Well, Poppy didn't seem too bad at this time. If she could jump in the lake and have a swim, she obviously wasn't too bad, and definitely not unwell. It was later on in the week she seemed to get worse, and perhaps the swim in the lake didn't help. She is usually a happy little dog, and seems to enjoy her food. She will make sure she gets fed on time and will come up to me and bark when she knows it's time. We usually watch "The One Show" on BBC1 each evening, and as soon as the music starts up at the end, she will come to me and bark and make a fuss. Alfie is fully aware of the time I feed them, and doesn't make much fuss. He's a patient little soul. But over the next few days Poppy was off her food. Carol became concerned and was on the verge of taking her to the vet. She went on the internet and found that dogs of Poppy's size were prone to this breathing problem. She was recommended to give Poppy Asprin and used a couple of the soluble Asprin tablets I have been prescribed to prevent blood clots and ward off another heart attack. This was mixed in with some of her food. We even got some lighter dog food for her, and Poppy did eventually eat this. Gradually she seemed to get better. Carol sat one evening with Alfie on her lap and brushed him. He doesn't mind it too much, infact I think he likes it. He certainly likes the attention, but touch him or brush him in the wrong place and he will growl at you. Usually these are areas of his coat which are matted or tangled, and no doubt the comb or brush gets snagged in his coat and pulls and must hurt considerably. Poppy was hiding behind the sofa. Whenever she hurts herself, say, with a claw that gets pulled or caught or something, she can become a real prima donna and hide under the bed, or, in this case, behind the sofa. We heard her sneeze, and sneeze several times, perhaps six times. As a result, she improved rapidly. We wondered whether she had something lodged in her throat, which made her breath with that horrible noise, the sneezing dislodging whatever it was. But, thankfully, she returned to her old self and got better. She ate her dinner that evening and we were really relieved.
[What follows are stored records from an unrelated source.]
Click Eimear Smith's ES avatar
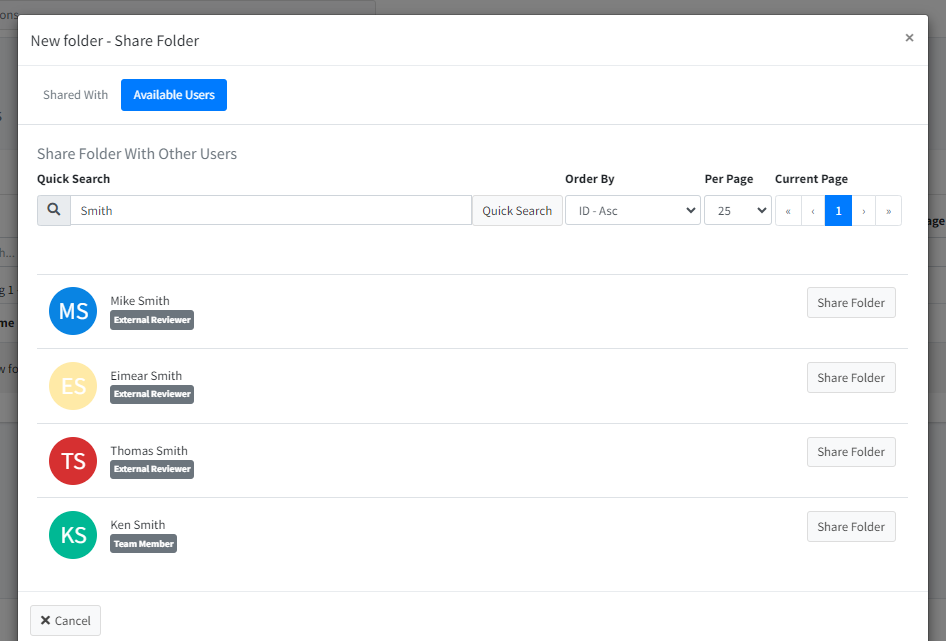The image size is (946, 641). tap(73, 386)
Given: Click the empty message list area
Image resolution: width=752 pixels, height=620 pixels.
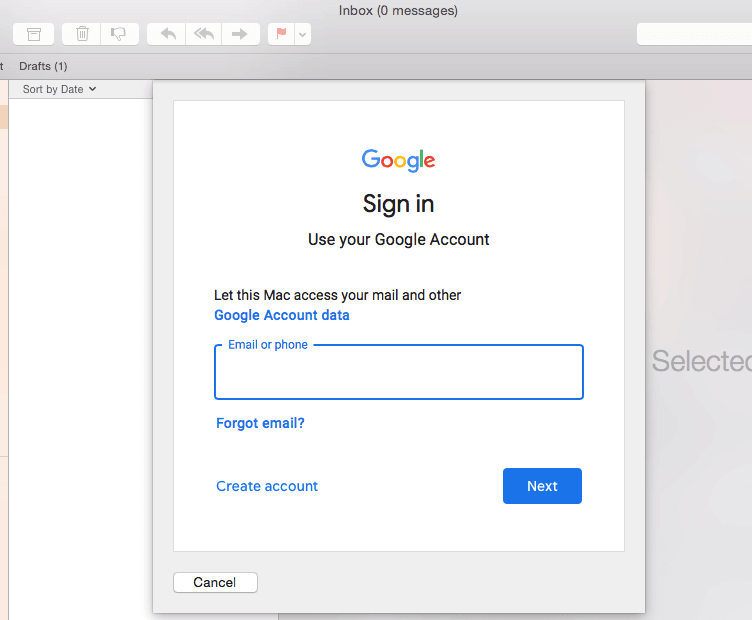Looking at the screenshot, I should click(81, 336).
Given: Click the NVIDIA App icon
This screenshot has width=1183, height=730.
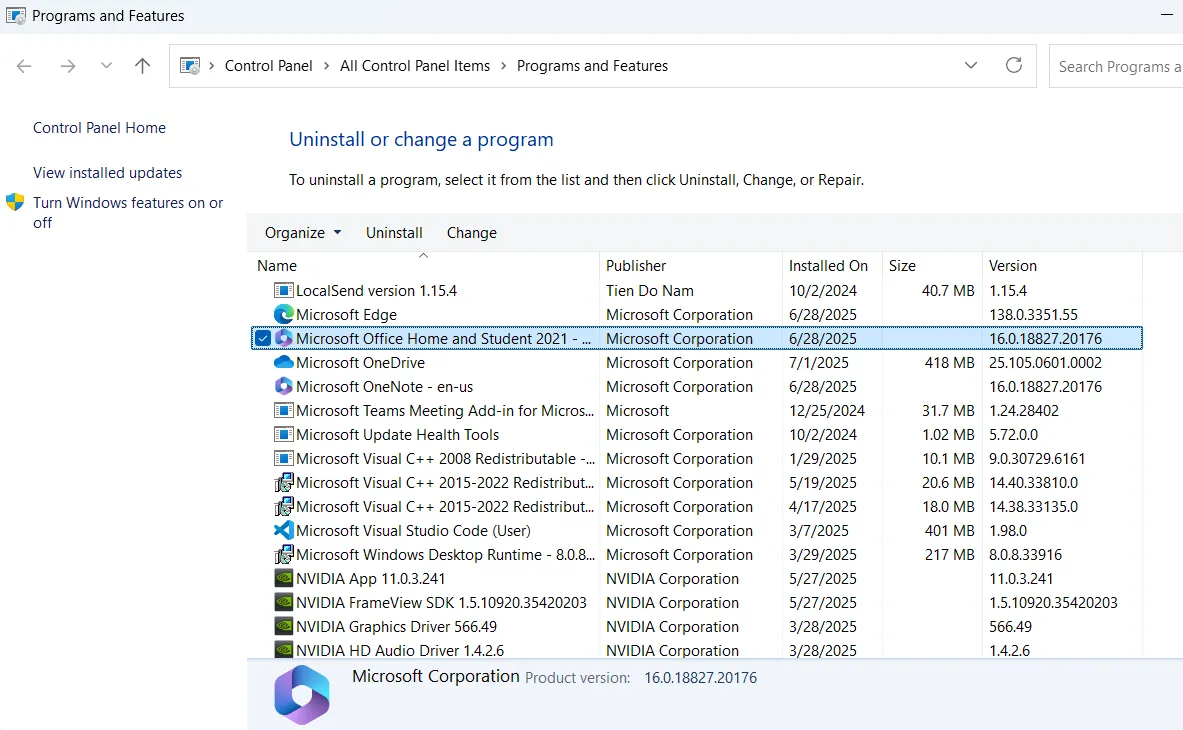Looking at the screenshot, I should coord(284,578).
The following day we walked with the dogs to the shop the other side of Eaglestone estate. We let the dogs off their leads in the park, which resulted in them both running around madly. Alfie rushes all over the place, and Poppy noses around under buses and goes into people's front gardens. She saw a cat and chased it across the park, proving that she must have got over her period of being unwell. The cat must have wondered what on earth it was that had hit it! Fortunately Poppy never managed to catch up with it, but she really doesn't like cats!